Which lines of the entries hold the string "arrow"? Copy each one.

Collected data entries
BEGIN

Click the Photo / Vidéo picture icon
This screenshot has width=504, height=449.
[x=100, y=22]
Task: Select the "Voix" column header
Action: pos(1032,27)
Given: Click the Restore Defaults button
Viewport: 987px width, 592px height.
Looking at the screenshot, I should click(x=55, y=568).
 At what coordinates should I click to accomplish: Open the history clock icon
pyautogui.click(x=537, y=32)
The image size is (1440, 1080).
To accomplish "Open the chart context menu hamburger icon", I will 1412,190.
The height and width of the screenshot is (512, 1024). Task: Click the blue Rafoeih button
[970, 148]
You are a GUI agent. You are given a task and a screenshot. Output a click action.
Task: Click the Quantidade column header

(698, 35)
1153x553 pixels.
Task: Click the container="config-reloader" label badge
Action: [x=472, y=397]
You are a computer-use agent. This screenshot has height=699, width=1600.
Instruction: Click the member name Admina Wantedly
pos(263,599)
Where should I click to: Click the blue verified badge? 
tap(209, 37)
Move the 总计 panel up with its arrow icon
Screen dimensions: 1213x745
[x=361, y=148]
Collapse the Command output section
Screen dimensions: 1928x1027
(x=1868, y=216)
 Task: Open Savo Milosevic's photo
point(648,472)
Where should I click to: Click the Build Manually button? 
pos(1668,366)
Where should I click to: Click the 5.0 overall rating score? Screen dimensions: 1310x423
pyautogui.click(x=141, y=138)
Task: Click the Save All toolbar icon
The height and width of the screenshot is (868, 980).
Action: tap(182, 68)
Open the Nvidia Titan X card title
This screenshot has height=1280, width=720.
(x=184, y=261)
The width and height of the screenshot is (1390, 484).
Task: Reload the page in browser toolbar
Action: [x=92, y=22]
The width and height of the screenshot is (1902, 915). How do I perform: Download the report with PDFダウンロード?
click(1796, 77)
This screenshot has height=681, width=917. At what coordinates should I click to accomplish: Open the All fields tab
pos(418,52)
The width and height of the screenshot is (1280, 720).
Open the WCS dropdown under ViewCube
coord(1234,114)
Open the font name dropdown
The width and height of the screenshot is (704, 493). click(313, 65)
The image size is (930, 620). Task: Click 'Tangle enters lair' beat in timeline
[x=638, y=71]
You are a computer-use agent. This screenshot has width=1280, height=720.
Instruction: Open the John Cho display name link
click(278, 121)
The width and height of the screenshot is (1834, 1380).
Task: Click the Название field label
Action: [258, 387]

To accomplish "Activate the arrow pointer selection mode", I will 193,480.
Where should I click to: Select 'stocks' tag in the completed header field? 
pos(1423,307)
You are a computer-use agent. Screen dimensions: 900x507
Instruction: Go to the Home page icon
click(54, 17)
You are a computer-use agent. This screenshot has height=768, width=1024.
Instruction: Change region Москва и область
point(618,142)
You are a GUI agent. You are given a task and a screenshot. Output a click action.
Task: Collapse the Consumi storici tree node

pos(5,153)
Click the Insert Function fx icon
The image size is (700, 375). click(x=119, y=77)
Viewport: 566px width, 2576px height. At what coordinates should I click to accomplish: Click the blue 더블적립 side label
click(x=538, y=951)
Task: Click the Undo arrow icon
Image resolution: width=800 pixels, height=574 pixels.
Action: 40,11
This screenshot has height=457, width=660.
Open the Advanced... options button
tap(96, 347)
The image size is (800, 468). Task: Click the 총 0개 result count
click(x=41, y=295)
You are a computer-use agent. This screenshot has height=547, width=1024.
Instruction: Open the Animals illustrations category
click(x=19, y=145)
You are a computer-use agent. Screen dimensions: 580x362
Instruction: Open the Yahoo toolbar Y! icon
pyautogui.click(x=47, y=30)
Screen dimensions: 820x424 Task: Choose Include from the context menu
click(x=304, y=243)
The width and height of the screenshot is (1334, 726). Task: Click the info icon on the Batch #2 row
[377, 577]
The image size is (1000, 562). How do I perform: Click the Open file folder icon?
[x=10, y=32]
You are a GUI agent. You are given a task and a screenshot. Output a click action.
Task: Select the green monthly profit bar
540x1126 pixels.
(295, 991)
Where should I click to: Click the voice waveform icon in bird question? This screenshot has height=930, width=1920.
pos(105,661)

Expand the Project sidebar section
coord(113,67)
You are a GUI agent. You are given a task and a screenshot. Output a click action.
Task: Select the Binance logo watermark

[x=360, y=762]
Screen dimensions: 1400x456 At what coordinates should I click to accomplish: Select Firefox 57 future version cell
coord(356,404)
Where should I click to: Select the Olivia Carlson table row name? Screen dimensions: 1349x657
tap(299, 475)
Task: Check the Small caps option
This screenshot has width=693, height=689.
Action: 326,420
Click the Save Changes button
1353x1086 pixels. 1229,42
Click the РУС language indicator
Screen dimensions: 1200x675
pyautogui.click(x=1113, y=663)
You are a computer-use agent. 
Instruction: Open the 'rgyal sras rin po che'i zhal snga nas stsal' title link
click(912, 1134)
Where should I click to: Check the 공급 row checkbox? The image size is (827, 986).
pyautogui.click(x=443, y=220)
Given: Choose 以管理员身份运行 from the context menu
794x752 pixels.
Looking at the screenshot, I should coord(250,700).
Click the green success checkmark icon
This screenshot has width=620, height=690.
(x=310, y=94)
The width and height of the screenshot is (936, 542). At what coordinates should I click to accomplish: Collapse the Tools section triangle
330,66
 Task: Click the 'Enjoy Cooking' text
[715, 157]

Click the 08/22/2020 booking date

END

EXERCISE ANSWER:
Move the 总计 panel up with its arrow icon
To accomplish "Activate the arrow pointer selection mode", I will 193,480.
Task: Click the Undo arrow icon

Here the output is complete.